_WHAT THE TASK REQUIRES_
Search the entries for the word "Switch" and copy each line that has it.

Collected data entries:

'''

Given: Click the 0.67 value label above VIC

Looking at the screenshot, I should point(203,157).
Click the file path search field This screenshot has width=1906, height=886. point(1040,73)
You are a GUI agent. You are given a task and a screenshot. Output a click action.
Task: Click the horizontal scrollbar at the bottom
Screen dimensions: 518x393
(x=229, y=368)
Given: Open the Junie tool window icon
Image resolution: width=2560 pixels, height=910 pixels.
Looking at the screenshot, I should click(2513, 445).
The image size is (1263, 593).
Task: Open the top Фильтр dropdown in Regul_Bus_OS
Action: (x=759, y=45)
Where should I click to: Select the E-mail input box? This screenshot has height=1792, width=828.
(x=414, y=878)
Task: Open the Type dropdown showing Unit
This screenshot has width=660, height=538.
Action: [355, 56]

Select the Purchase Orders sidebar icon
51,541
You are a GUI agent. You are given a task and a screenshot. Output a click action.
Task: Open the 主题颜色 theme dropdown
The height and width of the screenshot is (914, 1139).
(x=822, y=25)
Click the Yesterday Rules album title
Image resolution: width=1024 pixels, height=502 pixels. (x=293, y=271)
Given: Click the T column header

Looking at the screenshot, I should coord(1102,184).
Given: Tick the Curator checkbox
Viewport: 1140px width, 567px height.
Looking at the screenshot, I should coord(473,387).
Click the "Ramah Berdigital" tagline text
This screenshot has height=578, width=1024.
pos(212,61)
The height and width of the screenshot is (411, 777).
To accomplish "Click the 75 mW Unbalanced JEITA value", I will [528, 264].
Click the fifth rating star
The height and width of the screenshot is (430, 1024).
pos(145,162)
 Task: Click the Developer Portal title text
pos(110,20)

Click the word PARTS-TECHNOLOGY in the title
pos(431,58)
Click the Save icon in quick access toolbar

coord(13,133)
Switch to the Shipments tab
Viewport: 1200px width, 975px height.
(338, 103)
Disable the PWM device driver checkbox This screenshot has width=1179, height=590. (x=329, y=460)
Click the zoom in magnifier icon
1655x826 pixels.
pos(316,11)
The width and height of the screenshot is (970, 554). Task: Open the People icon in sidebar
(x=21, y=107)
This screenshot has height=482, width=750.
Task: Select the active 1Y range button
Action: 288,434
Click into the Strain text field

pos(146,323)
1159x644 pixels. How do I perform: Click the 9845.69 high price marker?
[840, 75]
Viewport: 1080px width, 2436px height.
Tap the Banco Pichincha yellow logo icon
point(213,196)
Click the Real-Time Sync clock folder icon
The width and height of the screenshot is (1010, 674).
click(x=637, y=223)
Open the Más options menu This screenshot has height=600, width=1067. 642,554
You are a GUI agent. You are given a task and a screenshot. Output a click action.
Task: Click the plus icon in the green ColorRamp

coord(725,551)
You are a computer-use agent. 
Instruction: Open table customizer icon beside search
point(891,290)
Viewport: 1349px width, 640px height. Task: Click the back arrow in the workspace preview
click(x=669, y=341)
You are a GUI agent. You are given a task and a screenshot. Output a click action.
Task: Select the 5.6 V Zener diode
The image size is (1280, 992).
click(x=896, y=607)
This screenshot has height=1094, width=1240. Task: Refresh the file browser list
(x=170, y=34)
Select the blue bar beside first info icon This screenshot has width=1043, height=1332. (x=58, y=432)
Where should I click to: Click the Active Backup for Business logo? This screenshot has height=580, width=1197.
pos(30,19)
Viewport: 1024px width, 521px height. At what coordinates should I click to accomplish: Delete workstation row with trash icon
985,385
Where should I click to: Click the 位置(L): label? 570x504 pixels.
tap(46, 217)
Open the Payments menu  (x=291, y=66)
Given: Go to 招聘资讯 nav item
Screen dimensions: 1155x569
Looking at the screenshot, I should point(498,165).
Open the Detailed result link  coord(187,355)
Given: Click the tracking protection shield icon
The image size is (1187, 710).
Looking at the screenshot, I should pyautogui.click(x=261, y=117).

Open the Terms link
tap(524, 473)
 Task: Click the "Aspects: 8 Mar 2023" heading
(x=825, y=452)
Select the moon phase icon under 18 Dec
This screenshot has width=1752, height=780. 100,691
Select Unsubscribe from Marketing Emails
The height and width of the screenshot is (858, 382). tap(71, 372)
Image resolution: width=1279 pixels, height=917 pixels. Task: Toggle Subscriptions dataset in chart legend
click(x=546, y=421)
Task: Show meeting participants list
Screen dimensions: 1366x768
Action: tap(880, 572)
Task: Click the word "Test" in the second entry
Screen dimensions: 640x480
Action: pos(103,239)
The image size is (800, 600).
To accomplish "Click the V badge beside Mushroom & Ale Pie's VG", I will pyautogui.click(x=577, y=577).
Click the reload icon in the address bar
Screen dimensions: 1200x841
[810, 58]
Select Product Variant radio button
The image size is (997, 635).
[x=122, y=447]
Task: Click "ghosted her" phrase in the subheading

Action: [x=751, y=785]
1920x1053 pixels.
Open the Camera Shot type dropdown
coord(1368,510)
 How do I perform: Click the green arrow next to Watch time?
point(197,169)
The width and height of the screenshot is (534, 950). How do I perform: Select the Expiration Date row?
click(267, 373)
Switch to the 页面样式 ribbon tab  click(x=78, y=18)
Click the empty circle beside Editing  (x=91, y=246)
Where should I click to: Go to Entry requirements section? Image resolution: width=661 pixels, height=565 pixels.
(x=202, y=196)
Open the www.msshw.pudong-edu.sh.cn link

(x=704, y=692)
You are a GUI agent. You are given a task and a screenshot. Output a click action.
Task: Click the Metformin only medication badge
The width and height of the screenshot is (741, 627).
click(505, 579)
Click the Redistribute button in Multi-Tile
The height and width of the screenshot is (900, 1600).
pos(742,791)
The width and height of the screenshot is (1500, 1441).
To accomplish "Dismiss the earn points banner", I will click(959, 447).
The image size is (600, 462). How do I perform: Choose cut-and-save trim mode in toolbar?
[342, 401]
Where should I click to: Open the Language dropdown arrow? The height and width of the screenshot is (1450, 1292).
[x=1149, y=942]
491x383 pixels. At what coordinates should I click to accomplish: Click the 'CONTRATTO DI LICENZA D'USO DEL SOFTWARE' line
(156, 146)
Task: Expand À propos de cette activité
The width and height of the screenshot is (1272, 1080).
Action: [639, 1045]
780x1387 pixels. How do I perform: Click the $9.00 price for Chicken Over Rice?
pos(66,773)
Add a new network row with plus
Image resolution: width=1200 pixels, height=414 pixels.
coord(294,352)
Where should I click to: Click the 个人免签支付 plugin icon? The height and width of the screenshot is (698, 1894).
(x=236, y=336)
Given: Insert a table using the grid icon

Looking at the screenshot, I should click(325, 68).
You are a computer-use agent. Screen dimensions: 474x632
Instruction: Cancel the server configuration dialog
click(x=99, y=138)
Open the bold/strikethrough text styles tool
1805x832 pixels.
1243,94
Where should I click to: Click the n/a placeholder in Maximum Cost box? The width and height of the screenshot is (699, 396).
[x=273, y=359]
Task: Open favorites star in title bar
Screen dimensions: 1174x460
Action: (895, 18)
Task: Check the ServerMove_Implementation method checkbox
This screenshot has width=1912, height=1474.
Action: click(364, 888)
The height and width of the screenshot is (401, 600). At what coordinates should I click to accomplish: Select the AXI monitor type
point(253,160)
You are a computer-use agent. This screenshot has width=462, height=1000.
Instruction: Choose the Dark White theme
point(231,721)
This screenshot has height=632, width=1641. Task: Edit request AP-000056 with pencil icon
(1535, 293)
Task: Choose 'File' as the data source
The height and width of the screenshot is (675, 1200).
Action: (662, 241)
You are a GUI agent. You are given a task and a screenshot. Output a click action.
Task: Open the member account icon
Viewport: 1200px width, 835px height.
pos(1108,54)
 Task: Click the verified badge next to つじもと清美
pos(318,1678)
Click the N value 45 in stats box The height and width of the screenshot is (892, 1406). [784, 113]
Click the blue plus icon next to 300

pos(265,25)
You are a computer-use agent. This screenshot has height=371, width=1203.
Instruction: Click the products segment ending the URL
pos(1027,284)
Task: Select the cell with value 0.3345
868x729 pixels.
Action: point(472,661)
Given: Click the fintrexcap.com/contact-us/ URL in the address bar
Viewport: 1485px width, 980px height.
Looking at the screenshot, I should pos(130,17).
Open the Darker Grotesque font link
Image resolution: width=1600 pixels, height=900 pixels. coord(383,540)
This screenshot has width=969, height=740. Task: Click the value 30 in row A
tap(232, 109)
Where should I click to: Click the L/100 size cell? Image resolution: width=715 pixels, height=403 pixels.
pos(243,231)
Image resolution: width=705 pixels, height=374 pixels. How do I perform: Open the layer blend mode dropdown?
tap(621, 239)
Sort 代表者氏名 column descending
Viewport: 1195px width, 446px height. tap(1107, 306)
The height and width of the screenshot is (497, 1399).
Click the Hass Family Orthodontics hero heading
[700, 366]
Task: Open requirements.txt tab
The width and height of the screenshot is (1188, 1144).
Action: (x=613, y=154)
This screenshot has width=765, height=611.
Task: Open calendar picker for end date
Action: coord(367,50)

'''

_RESULT FOR THIS EXERCISE_
Switch to the Shipments tab
Switch to the 页面样式 ribbon tab  click(x=78, y=18)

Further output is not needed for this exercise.